> [Extrait à lire]:
Le Grand Palais accueille en provenance d'Allemagne l'exposition "Tintoret - Naissance d'un génie" organisée, à l'occasion du 500ème anniversaire de la naissance du peintre considéré comme un des Maîtres de la Renaissance vénitienne, sous le commissariat de Roland Krischel, conservateur en charge de la peinture médiévale au dit musée et Michel Hochmann, directeur d’études à l’Ecole Pratique des Hautes Études, par le Wallraf-Richartz-Museum & Fondation Corboud de Cologne où elle était présentée jusqu'au 28 janvier 2018.
A Paris, élaborée avec l'association de Cécile Maisonneuve, conseil scientifique à la Réunion des Musées nationaux-Grand Palais, la monstration qui vise les oeuvres de jeunesse qui démontrent l'ambition et le talent du Tintoret et annonce son exceptionnelle carrière.
Elle présente 57 oeuvres, dont toutefois moins de la moitié réalisées par le peintre lui-même, dans un parcours thématique en sept sections scénographié par Véronique Dollfus qui joue avec la perspective et la ligne de fuite pour ouvrir les espaces ces et la mise en résonance des oeuvres et un chromatisme lumineux de teintes douces puisées dans la palette du peintre.
Tintoret : de l'audace et du génie
Le jeune Jacopo Robusti, dit Il Tintoretto car fils de teinturier, ne manque ni d'ambition, au demeurant légitime, à vingt ans il réalise ses premiers chefs d'oeuvre "L’Adoration des Mages" et "Jésus parmi les docteurs" et la tourbillonnante "Conversion de Saint Paul", ni de talent d'entreprise pour défier Le Titien, la figure tutélaire de l'Ecole vénitienne et rivaliser avec son homologue générationnel Véronèse.
Son audace et son estime de soi, qui transparaissent dans son autoportrait, repris pour l'affiche de l'exposition, se manifestent par une production artistique diversifiée, réalisée notamment au sein de son atelier ouvert dès son jeune âge, pour conquérir tant le marché pictural à destination des palais patriciens que pour obtenir les commandes de prestige de commanditaires ecclésiastiques comme l'Eglise de la Madonna dell’Orto et des sodalités telles la Scuola Grande di San Marco et la Scuola Grande di San Rocco.

> [Travail à faire]:
[a] Dans l'article sur l'exposition Tintoret, présentez sous forme de liste les faits principaux du paragraphe commençant par « Le jeune Jacopo Robusti ».
[b] Recopiez le passage de l'article sur l'exposition Tintoret qui va de "Elle présente 57" jusqu'à "homologue générationnel Véronèse.", en substituant "7 sections" à "sept sections".
[c] Reprenez l'article sur l'exposition Tintoret au Grand Palais et prolongez-le après sa dernière phrase.
Le matériel qui suit ne sert à rien dans cet exercice.

> [Données répertoriées]:
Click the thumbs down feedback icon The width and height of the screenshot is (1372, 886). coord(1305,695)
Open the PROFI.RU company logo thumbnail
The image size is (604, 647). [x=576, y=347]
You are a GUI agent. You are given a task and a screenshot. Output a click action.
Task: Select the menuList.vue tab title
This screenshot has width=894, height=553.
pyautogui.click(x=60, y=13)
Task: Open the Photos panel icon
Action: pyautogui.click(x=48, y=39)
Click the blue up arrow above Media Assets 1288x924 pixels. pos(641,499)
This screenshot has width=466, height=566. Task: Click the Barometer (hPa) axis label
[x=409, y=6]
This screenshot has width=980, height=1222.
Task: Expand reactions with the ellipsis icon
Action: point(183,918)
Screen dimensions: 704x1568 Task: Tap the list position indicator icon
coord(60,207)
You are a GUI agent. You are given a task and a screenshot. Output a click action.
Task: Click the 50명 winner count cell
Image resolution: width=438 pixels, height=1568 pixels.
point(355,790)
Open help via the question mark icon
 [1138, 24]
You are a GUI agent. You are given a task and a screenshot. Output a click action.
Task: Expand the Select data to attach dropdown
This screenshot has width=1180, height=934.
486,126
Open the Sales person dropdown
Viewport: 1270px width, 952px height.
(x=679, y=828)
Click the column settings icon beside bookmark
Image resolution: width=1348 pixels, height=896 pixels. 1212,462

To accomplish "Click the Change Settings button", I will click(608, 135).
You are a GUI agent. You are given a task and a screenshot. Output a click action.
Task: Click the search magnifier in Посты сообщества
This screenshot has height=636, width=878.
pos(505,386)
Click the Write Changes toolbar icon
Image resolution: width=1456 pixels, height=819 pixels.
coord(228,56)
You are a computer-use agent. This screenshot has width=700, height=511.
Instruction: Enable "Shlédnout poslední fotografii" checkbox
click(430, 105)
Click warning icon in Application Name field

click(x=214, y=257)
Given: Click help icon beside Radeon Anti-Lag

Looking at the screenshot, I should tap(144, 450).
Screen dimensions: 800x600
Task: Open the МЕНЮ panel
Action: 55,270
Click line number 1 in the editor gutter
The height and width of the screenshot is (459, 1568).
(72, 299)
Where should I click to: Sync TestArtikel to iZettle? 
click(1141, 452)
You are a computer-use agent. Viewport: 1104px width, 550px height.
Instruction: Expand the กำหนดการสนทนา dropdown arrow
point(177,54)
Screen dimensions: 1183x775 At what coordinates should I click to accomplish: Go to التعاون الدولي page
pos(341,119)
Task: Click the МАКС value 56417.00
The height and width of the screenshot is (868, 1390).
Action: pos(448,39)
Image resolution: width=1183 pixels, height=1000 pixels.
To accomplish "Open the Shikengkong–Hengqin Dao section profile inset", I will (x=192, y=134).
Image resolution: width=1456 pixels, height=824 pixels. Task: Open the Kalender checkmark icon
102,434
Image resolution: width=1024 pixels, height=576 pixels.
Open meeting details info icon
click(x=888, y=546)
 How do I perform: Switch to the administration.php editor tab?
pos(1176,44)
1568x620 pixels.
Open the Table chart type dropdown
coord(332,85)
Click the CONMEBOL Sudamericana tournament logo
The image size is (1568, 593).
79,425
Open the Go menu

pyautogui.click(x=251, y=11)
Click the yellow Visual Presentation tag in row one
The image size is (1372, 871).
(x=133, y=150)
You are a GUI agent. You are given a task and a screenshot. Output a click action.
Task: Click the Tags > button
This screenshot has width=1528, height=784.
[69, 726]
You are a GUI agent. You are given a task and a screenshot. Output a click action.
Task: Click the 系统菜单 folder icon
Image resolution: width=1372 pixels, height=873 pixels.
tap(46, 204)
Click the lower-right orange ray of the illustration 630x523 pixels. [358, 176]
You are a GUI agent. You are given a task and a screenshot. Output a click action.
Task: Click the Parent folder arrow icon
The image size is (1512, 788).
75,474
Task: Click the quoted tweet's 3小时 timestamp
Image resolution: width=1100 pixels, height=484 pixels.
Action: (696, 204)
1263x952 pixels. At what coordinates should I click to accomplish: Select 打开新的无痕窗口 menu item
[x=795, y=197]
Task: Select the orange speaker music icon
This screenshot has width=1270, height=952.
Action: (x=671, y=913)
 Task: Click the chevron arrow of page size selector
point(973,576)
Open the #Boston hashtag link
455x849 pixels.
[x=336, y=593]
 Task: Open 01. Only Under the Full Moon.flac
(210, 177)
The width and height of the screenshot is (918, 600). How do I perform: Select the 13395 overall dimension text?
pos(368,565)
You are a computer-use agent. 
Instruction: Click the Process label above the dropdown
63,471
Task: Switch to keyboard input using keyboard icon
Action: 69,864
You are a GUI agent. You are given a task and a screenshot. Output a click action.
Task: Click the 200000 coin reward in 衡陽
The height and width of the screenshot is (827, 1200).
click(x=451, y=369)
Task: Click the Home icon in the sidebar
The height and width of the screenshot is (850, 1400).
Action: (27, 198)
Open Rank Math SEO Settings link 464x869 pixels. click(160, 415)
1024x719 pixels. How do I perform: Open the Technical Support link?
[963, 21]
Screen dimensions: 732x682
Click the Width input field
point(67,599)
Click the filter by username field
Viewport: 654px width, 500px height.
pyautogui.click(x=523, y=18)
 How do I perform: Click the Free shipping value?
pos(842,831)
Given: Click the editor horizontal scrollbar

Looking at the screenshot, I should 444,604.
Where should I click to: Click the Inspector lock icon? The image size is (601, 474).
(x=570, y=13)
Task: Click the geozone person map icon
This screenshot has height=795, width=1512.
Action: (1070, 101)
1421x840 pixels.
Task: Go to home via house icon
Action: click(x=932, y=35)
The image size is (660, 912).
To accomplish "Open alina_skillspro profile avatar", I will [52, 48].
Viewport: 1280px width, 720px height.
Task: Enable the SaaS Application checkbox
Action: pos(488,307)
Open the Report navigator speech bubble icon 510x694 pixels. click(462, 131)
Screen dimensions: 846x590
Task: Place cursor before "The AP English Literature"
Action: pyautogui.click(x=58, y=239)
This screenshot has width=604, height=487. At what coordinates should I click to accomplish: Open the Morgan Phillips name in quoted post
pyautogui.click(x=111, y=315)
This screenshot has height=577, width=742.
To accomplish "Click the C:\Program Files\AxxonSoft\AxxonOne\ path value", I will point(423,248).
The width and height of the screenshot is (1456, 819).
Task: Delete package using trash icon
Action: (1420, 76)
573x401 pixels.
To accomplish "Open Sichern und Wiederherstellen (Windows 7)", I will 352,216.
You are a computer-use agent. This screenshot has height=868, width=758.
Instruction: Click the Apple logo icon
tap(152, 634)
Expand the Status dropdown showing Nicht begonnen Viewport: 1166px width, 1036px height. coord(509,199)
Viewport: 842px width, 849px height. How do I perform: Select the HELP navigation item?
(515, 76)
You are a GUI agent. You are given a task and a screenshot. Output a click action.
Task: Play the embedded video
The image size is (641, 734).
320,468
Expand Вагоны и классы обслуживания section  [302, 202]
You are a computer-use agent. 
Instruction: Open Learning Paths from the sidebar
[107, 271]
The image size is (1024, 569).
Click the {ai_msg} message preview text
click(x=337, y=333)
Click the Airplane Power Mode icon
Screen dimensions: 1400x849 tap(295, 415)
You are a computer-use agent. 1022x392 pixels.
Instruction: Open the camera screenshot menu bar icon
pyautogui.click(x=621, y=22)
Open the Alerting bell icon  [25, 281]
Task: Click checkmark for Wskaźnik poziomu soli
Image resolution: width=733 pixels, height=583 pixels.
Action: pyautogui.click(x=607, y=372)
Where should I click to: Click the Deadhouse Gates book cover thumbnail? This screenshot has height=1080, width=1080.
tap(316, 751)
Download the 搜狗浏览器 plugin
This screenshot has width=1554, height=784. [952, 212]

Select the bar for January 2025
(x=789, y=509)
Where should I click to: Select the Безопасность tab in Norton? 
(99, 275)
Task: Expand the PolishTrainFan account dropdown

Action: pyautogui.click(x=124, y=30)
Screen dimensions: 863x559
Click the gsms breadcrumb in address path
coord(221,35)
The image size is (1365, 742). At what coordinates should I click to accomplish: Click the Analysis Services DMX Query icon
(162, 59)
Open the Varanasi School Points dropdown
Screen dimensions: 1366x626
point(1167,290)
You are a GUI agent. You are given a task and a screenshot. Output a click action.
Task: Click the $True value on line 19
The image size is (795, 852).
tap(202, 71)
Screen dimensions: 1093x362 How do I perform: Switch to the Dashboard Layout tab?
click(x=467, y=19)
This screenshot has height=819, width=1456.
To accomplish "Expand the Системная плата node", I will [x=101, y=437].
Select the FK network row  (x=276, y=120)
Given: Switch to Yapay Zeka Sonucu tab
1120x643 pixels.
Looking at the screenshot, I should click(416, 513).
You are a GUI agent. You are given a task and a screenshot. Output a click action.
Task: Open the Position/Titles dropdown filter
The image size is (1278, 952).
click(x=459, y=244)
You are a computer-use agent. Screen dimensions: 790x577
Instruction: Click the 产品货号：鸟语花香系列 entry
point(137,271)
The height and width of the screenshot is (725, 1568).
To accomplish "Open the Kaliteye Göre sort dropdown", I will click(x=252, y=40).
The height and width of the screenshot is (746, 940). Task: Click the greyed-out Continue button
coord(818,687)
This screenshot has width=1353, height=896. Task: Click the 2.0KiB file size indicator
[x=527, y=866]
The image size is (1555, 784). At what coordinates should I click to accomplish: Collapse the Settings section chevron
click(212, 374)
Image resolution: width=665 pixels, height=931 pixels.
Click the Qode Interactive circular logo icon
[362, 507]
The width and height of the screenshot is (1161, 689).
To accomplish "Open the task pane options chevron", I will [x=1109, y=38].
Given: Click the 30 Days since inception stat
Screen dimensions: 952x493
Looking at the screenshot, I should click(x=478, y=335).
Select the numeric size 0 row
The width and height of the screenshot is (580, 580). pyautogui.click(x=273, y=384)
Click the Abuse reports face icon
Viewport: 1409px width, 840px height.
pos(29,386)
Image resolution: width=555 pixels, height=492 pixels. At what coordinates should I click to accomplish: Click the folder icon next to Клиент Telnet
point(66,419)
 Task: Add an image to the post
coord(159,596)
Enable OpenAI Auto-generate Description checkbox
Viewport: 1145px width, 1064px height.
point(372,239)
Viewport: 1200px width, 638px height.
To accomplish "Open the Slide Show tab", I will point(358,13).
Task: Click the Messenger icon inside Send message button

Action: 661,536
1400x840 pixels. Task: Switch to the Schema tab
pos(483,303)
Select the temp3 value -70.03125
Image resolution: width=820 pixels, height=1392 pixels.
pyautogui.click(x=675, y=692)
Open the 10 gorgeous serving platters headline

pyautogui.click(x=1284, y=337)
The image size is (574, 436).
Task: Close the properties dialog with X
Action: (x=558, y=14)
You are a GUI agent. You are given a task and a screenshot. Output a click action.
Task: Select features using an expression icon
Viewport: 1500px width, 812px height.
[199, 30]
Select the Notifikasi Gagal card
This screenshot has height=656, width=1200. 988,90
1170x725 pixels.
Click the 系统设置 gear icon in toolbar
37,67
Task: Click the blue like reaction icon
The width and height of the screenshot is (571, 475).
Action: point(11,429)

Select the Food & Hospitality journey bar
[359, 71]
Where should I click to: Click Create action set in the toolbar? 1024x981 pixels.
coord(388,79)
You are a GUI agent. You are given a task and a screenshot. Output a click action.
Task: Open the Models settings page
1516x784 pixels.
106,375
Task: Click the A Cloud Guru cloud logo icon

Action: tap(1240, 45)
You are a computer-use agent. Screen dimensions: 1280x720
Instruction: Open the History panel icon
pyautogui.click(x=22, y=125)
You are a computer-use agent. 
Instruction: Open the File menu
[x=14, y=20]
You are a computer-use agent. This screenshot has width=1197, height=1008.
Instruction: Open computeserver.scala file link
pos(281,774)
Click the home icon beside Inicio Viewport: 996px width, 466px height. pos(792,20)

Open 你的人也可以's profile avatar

> [Résultats de l'exercice]:
[a]
- Jacopo Robusti est surnommé Il Tintoretto parce qu'il est fils de teinturier.
- Il a une ambition légitime : à vingt ans, il réalise ses premiers chefs-d'œuvre, « L'Adoration des Mages », « Jésus parmi les docteurs » et la tourbillonnante « Conversion de Saint Paul ».
- Il a aussi le talent d'entreprise nécessaire pour défier Le Titien, figure tutélaire de l'École vénitienne.
- Il rivalise avec Véronèse, peintre de sa génération.

[b]
Elle présente 57 oeuvres, dont toutefois moins de la moitié réalisées par le peintre lui-même, dans un parcours thématique en 7 sections scénographié par Véronique Dollfus qui joue avec la perspective et la ligne de fuite pour ouvrir les espaces ces et la mise en résonance des oeuvres et un chromatisme lumineux de teintes douces puisées dans la palette du peintre.
Tintoret : de l'audace et du génie
Le jeune Jacopo Robusti, dit Il Tintoretto car fils de teinturier, ne manque ni d'ambition, au demeurant légitime, à vingt ans il réalise ses premiers chefs d'oeuvre "L’Adoration des Mages" et "Jésus parmi les docteurs" et la tourbillonnante "Conversion de Saint Paul", ni de talent d'entreprise pour défier Le Titien, la figure tutélaire de l'Ecole vénitienne et rivaliser avec son homologue générationnel Véronèse.

[c]
Alors certes, il oeuvre dans le registre de la peinture religieuse et biblique, avec la peinture d'autel et de dévotion en déclinant les thèmes de la Sainte Famille, de la Vierge à l'enfant
et de la célébration des Saints.
Mais du sacré au profane, de la grande peinture à la peinture décorative, de la peinture d'histoire au nu, de la peinture de chevalet à la toile monumentale, le peintre opte pour l"éclectisme qui, cependant, se dispense selon des caractéristiques communes auquel cependant seul échappe le portrait
placé sous le signe d'un psychologisme austère.
Ainsi, en est-il du goût du spectaculaire avec le recours à une composition qui ressort à la mise en scène théâtrale et le sens du dramatique fantastique par l'emploi de couleurs irréalistes et d'un jeu de lumière appuyé tel dans "L'enlèvement du corps de Saint Marc par les chrétiens".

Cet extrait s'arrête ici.